• **Aim of the task**:
Lay out every one of the following items as a Markdown table with the columns "Number" and "Text", placing each nonblank line in its own row with its row number and skipping blank lines.

• **Available data**:
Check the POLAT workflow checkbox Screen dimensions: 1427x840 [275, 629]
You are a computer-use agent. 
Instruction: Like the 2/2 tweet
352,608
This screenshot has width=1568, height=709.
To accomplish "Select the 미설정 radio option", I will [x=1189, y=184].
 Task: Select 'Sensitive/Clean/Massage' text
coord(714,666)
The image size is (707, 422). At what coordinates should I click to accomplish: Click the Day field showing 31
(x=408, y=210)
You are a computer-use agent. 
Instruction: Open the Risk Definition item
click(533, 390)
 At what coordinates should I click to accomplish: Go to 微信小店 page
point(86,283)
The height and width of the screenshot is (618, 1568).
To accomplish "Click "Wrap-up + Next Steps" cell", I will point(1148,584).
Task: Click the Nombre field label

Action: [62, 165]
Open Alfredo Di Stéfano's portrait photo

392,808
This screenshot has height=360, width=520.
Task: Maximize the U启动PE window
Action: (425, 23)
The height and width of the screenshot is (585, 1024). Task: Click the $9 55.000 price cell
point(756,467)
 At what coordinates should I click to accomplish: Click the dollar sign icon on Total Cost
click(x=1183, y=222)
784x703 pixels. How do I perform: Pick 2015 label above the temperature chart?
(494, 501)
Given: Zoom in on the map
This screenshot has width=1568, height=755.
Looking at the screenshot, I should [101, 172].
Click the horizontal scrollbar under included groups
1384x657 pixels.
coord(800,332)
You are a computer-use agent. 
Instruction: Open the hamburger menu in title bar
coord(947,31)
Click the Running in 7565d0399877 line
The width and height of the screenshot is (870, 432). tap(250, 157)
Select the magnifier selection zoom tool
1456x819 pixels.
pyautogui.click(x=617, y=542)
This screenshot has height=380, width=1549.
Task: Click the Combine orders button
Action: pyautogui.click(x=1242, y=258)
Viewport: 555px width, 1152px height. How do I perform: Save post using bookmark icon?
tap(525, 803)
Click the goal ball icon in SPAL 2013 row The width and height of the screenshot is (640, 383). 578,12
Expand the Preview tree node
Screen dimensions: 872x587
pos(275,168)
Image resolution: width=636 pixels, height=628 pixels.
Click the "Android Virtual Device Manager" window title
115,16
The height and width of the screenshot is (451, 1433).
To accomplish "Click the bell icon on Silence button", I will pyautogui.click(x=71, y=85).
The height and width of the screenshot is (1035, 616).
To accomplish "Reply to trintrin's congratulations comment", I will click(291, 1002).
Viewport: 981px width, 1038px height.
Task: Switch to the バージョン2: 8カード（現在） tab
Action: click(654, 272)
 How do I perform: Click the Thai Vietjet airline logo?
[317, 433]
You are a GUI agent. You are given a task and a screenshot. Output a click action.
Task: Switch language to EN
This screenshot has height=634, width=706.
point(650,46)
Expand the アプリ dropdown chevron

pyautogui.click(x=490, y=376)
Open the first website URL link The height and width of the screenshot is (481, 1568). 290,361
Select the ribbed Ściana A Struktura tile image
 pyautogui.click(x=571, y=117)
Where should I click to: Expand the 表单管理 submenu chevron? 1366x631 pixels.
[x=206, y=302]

• **The completed task**:
| Number | Text |
|---|---|
| 1 | Check the POLAT workflow checkbox Screen dimensions: 1427x840 [275, 629] |
| 2 | You are a computer-use agent.  |
| 3 | Instruction: Like the 2/2 tweet |
| 4 | 352,608 |
| 5 | This screenshot has width=1568, height=709. |
| 6 | To accomplish "Select the 미설정 radio option", I will [x=1189, y=184]. |
| 7 |  Task: Select 'Sensitive/Clean/Massage' text |
| 8 | coord(714,666) |
| 9 | The image size is (707, 422). At what coordinates should I click to accomplish: Click the Day field showing 31 |
| 10 | (x=408, y=210) |
| 11 | You are a computer-use agent.  |
| 12 | Instruction: Open the Risk Definition item |
| 13 | click(533, 390) |
| 14 |  At what coordinates should I click to accomplish: Go to 微信小店 page |
| 15 | point(86,283) |
| 16 | The height and width of the screenshot is (618, 1568). |
| 17 | To accomplish "Click "Wrap-up + Next Steps" cell", I will point(1148,584). |
| 18 | Task: Click the Nombre field label |
| 19 | Action: [62, 165] |
| 20 | Open Alfredo Di Stéfano's portrait photo |
| 21 | 392,808 |
| 22 | This screenshot has height=360, width=520. |
| 23 | Task: Maximize the U启动PE window |
| 24 | Action: (425, 23) |
| 25 | The height and width of the screenshot is (585, 1024). Task: Click the $9 55.000 price cell |
| 26 | point(756,467) |
| 27 |  At what coordinates should I click to accomplish: Click the dollar sign icon on Total Cost |
| 28 | click(x=1183, y=222) |
| 29 | 784x703 pixels. How do I perform: Pick 2015 label above the temperature chart? |
| 30 | (494, 501) |
| 31 | Given: Zoom in on the map |
| 32 | This screenshot has width=1568, height=755. |
| 33 | Looking at the screenshot, I should [101, 172]. |
| 34 | Click the horizontal scrollbar under included groups |
| 35 | 1384x657 pixels. |
| 36 | coord(800,332) |
| 37 | You are a computer-use agent.  |
| 38 | Instruction: Open the hamburger menu in title bar |
| 39 | coord(947,31) |
| 40 | Click the Running in 7565d0399877 line |
| 41 | The width and height of the screenshot is (870, 432). tap(250, 157) |
| 42 | Select the magnifier selection zoom tool |
| 43 | 1456x819 pixels. |
| 44 | pyautogui.click(x=617, y=542) |
| 45 | This screenshot has height=380, width=1549. |
| 46 | Task: Click the Combine orders button |
| 47 | Action: pyautogui.click(x=1242, y=258) |
| 48 | Viewport: 555px width, 1152px height. How do I perform: Save post using bookmark icon? |
| 49 | tap(525, 803) |
| 50 | Click the goal ball icon in SPAL 2013 row The width and height of the screenshot is (640, 383). 578,12 |
| 51 | Expand the Preview tree node |
| 52 | Screen dimensions: 872x587 |
| 53 | pos(275,168) |
| 54 | Image resolution: width=636 pixels, height=628 pixels. |
| 55 | Click the "Android Virtual Device Manager" window title |
| 56 | 115,16 |
| 57 | The height and width of the screenshot is (451, 1433). |
| 58 | To accomplish "Click the bell icon on Silence button", I will pyautogui.click(x=71, y=85). |
| 59 | The height and width of the screenshot is (1035, 616). |
| 60 | To accomplish "Reply to trintrin's congratulations comment", I will click(291, 1002). |
| 61 | Viewport: 981px width, 1038px height. |
| 62 | Task: Switch to the バージョン2: 8カード（現在） tab |
| 63 | Action: click(654, 272) |
| 64 |  How do I perform: Click the Thai Vietjet airline logo? |
| 65 | [317, 433] |
| 66 | You are a GUI agent. You are given a task and a screenshot. Output a click action. |
| 67 | Task: Switch language to EN |
| 68 | This screenshot has height=634, width=706. |
| 69 | point(650,46) |
| 70 | Expand the アプリ dropdown chevron |
| 71 | pyautogui.click(x=490, y=376) |
| 72 | Open the first website URL link The height and width of the screenshot is (481, 1568). 290,361 |
| 73 | Select the ribbed Ściana A Struktura tile image |
| 74 |  pyautogui.click(x=571, y=117) |
| 75 | Where should I click to: Expand the 表单管理 submenu chevron? 1366x631 pixels. |
| 76 | [x=206, y=302] |